Still, I can't help but feel that the story is a little odd...

I mean think about it, Bornstellar is the Didact now.

So how does this make any sense on quite a few different levels I notice problems...

Why would the Didact start his story from the days when he was Bornstellar? Is there no difference in personality now between the Didact and Bornstellar, is Born basically a clone of the Didact now with a first-form body?

What I wonder is does he have any of his own thoughts and emotions anymore? By the way the book ended it seemed as if not. Which, I'm not gonna lie is one short end of the stick.

He basically gave up his own conciousness to allow a second Didact to exist.

What would have happened if the Didact had lived? Would they both be trying to hook up with the Librarian?

Awkward.

  • 03.09.2011 10:13 AM PDT

http://www.halo-forum.com

Bornsteller is like the Didact II. He is not the same individual but shares the same wisdom and knowledge.
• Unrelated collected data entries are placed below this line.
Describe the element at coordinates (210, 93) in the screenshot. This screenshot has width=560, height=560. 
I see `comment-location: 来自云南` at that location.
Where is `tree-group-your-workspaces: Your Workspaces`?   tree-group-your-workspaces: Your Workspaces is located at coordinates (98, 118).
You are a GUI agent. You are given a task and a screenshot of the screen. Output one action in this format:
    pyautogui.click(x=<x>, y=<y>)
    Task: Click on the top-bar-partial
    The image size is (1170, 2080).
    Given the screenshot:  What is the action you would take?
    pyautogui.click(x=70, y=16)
Obviously some traits of the mutation sponsor's personality passes to the subject to otherwise the Librarian and Bornsteller himself would not consider himself the "new" Didact, but like I said, Bornsteller's life as Didact will bring him different experiences from those the original lived through shaping him into a different person.
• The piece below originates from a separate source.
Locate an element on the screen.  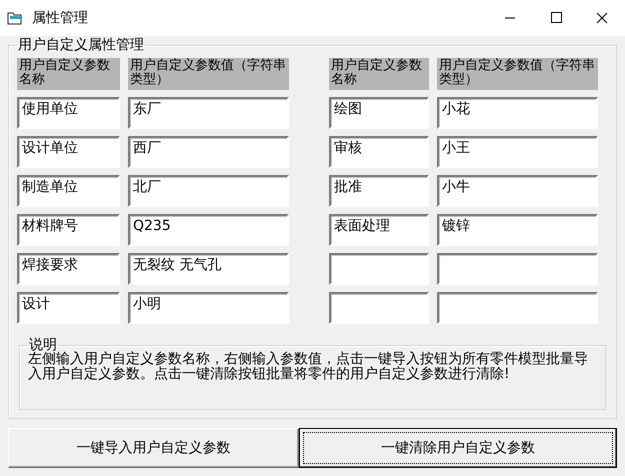
window-icon is located at coordinates (15, 18).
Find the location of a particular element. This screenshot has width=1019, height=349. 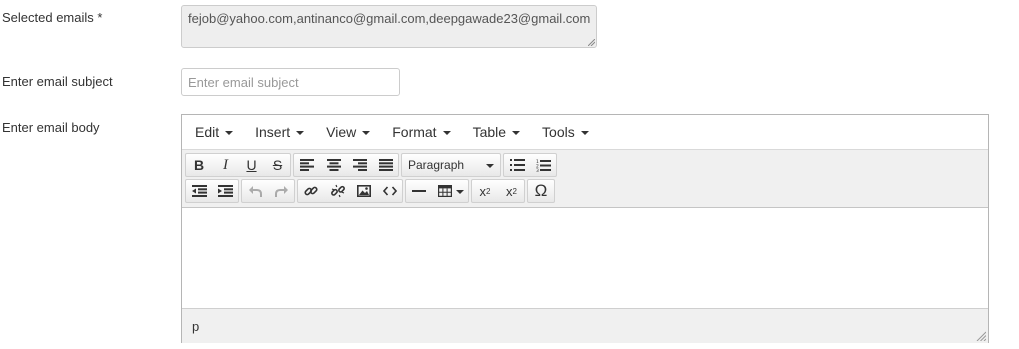

align-left-icon is located at coordinates (307, 165).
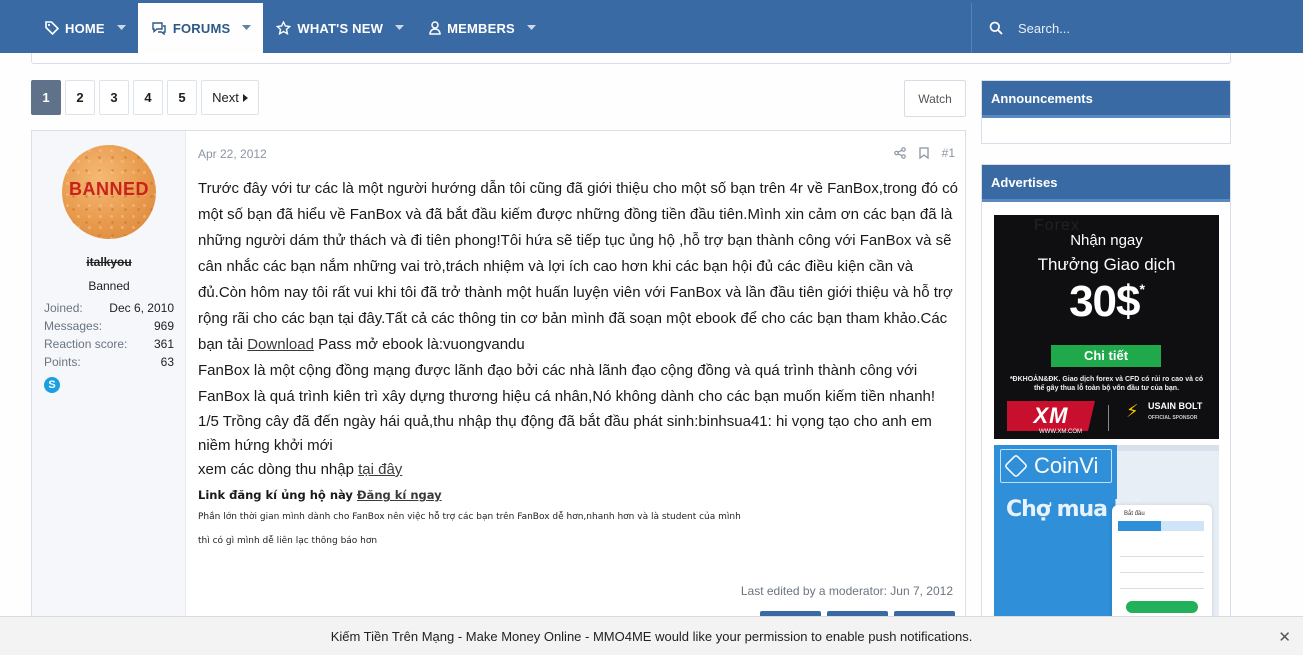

  • 03.09.2011 12:15 PM PDT

By the power of truth, I, while living, have conquered the universe.

Bornstellar is pretty much Didact 2.0 now. Born has all the memories and knowledge of the original Didact before he was executed by Faber, for all intents and purposes we could say he becomes the Didact over the next 300 years.

  • 03.09.2011 12:21 PM PDT

I'd say that Bornstellar is still very much his own person, but is now able to benefit and look at situations from an experienced perspective and with the Didact's military expertise. It's sort of like in Dune where Paul's children have the memories of their ancestors, but they're still very much Leto and Ghanima. That's what I'm getting 6/8 through the book anyway, unless he undergoes a complete metamorphosis at the end.

[Edited on 03.09.2011 12:27 PM PST]

  • 03.09.2011 12:25 PM PDT

Adepto In Meus Campester
Posted by: ParagonRenegade
You were totally and absolutely correct in every way, I don't know why we were arguing, you're so amazing I should never have doubted you.

Terminal 1
Is this the noble sacrifice my creators spoke of? Where is the nobility in these streets paved with greasy carbon and dun ash? [My mouth is speaking at another's behest] - that is not my voice; that is the other.

Its voice stands out as the single calm note in the panicked cacophony outside the sphere. It alone is not decrying its fate or raging against the [central government].

This anomaly bears closer examination.

I like how it ties in with the Terminals from Halo 3. More revelations to come in the next books as well. Also, I think the Didact's personality took over Bornstellar's out of necessity. Under calmer circumstances I think it would've remained as just memories and knowledge.